__Problem requirements__: The entire set of lines below should be copied exactly.

__Available records__:

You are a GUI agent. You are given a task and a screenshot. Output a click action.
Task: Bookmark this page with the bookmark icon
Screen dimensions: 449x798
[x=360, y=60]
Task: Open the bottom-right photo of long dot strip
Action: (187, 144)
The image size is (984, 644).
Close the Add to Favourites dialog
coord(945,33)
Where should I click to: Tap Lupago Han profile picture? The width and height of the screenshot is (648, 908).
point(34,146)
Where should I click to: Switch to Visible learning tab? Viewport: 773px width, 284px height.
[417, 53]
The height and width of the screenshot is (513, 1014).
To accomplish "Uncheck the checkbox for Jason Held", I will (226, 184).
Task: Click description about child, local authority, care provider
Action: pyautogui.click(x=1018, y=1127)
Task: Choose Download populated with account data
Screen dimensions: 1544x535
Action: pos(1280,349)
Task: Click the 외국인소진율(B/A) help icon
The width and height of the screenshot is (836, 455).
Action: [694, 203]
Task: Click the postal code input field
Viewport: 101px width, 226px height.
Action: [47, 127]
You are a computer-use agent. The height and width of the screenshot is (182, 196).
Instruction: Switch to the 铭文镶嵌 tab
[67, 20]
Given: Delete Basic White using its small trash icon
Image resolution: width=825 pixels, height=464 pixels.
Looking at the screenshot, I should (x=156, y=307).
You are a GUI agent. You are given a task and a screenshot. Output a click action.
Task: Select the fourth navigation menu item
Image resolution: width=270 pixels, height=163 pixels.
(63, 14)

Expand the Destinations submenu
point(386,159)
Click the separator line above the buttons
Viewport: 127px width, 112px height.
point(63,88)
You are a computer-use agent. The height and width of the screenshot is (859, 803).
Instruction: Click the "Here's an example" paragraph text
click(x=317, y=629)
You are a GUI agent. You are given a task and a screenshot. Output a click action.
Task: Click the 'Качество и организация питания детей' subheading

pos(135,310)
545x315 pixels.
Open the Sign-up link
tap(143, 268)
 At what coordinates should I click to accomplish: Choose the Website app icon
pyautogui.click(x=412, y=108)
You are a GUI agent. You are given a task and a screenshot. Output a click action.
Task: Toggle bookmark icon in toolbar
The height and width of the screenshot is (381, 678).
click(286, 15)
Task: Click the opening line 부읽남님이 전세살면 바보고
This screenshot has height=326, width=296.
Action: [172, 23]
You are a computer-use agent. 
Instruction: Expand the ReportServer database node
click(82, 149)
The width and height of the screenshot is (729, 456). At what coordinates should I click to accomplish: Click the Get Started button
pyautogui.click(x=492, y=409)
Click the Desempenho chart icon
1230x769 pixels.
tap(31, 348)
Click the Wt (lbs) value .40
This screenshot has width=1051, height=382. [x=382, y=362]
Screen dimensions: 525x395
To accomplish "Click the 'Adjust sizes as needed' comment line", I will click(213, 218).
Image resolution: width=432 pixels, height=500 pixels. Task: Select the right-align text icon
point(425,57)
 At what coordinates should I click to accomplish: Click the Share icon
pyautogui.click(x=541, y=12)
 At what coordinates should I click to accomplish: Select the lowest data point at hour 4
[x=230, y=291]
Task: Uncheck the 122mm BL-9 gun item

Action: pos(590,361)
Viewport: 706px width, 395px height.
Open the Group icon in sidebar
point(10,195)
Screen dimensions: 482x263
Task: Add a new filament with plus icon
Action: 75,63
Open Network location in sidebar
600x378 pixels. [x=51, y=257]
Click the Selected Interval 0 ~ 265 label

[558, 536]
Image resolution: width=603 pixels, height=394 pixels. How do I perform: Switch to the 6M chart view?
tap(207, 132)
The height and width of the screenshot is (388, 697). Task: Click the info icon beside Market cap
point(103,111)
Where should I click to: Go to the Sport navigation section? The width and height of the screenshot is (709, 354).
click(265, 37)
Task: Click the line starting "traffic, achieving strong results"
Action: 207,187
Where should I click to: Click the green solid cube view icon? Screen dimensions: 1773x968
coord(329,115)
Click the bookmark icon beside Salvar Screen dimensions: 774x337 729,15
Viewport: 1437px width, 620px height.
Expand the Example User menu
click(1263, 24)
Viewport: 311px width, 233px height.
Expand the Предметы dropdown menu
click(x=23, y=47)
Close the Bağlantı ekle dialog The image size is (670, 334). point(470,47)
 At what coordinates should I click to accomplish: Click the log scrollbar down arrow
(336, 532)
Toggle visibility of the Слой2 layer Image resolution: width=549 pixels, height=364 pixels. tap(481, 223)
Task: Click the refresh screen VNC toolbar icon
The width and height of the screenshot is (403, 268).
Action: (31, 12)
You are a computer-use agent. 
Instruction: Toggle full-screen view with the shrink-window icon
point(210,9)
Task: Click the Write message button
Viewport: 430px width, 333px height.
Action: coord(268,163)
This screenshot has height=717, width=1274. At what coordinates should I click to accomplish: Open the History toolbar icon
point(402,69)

__Written answer__:
You are a GUI agent. You are given a task and a screenshot. Output a click action.
Task: Bookmark this page with the bookmark icon
Screen dimensions: 449x798
[x=360, y=60]
Task: Open the bottom-right photo of long dot strip
Action: (187, 144)
The image size is (984, 644).
Close the Add to Favourites dialog
coord(945,33)
Where should I click to: Tap Lupago Han profile picture? The width and height of the screenshot is (648, 908).
point(34,146)
Where should I click to: Switch to Visible learning tab? Viewport: 773px width, 284px height.
[417, 53]
The height and width of the screenshot is (513, 1014).
To accomplish "Uncheck the checkbox for Jason Held", I will (226, 184).
Task: Click description about child, local authority, care provider
Action: pyautogui.click(x=1018, y=1127)
Task: Choose Download populated with account data
Screen dimensions: 1544x535
Action: pos(1280,349)
Task: Click the 외국인소진율(B/A) help icon
The width and height of the screenshot is (836, 455).
Action: [694, 203]
Task: Click the postal code input field
Viewport: 101px width, 226px height.
Action: [47, 127]
You are a computer-use agent. The height and width of the screenshot is (182, 196).
Instruction: Switch to the 铭文镶嵌 tab
[67, 20]
Given: Delete Basic White using its small trash icon
Image resolution: width=825 pixels, height=464 pixels.
Looking at the screenshot, I should (x=156, y=307).
You are a GUI agent. You are given a task and a screenshot. Output a click action.
Task: Select the fourth navigation menu item
Image resolution: width=270 pixels, height=163 pixels.
(63, 14)

Expand the Destinations submenu
point(386,159)
Click the separator line above the buttons
Viewport: 127px width, 112px height.
point(63,88)
You are a computer-use agent. The height and width of the screenshot is (859, 803).
Instruction: Click the "Here's an example" paragraph text
click(x=317, y=629)
You are a GUI agent. You are given a task and a screenshot. Output a click action.
Task: Click the 'Качество и организация питания детей' subheading

pos(135,310)
545x315 pixels.
Open the Sign-up link
tap(143, 268)
 At what coordinates should I click to accomplish: Choose the Website app icon
pyautogui.click(x=412, y=108)
You are a GUI agent. You are given a task and a screenshot. Output a click action.
Task: Toggle bookmark icon in toolbar
The height and width of the screenshot is (381, 678).
click(286, 15)
Task: Click the opening line 부읽남님이 전세살면 바보고
This screenshot has height=326, width=296.
Action: [172, 23]
You are a computer-use agent. 
Instruction: Expand the ReportServer database node
click(82, 149)
The width and height of the screenshot is (729, 456). At what coordinates should I click to accomplish: Click the Get Started button
pyautogui.click(x=492, y=409)
Click the Desempenho chart icon
1230x769 pixels.
tap(31, 348)
Click the Wt (lbs) value .40
This screenshot has width=1051, height=382. [x=382, y=362]
Screen dimensions: 525x395
To accomplish "Click the 'Adjust sizes as needed' comment line", I will click(213, 218).
Image resolution: width=432 pixels, height=500 pixels. Task: Select the right-align text icon
point(425,57)
 At what coordinates should I click to accomplish: Click the Share icon
pyautogui.click(x=541, y=12)
 At what coordinates should I click to accomplish: Select the lowest data point at hour 4
[x=230, y=291]
Task: Uncheck the 122mm BL-9 gun item

Action: pos(590,361)
Viewport: 706px width, 395px height.
Open the Group icon in sidebar
point(10,195)
Screen dimensions: 482x263
Task: Add a new filament with plus icon
Action: 75,63
Open Network location in sidebar
600x378 pixels. [x=51, y=257]
Click the Selected Interval 0 ~ 265 label

[558, 536]
Image resolution: width=603 pixels, height=394 pixels. How do I perform: Switch to the 6M chart view?
tap(207, 132)
The height and width of the screenshot is (388, 697). Task: Click the info icon beside Market cap
point(103,111)
Where should I click to: Go to the Sport navigation section? The width and height of the screenshot is (709, 354).
click(265, 37)
Task: Click the line starting "traffic, achieving strong results"
Action: 207,187
Where should I click to: Click the green solid cube view icon? Screen dimensions: 1773x968
coord(329,115)
Click the bookmark icon beside Salvar Screen dimensions: 774x337 729,15
Viewport: 1437px width, 620px height.
Expand the Example User menu
click(1263, 24)
Viewport: 311px width, 233px height.
Expand the Предметы dropdown menu
click(x=23, y=47)
Close the Bağlantı ekle dialog The image size is (670, 334). point(470,47)
 At what coordinates should I click to accomplish: Click the log scrollbar down arrow
(336, 532)
Toggle visibility of the Слой2 layer Image resolution: width=549 pixels, height=364 pixels. tap(481, 223)
Task: Click the refresh screen VNC toolbar icon
The width and height of the screenshot is (403, 268).
Action: (31, 12)
You are a computer-use agent. 
Instruction: Toggle full-screen view with the shrink-window icon
point(210,9)
Task: Click the Write message button
Viewport: 430px width, 333px height.
Action: coord(268,163)
This screenshot has height=717, width=1274. At what coordinates should I click to accomplish: Open the History toolbar icon
point(402,69)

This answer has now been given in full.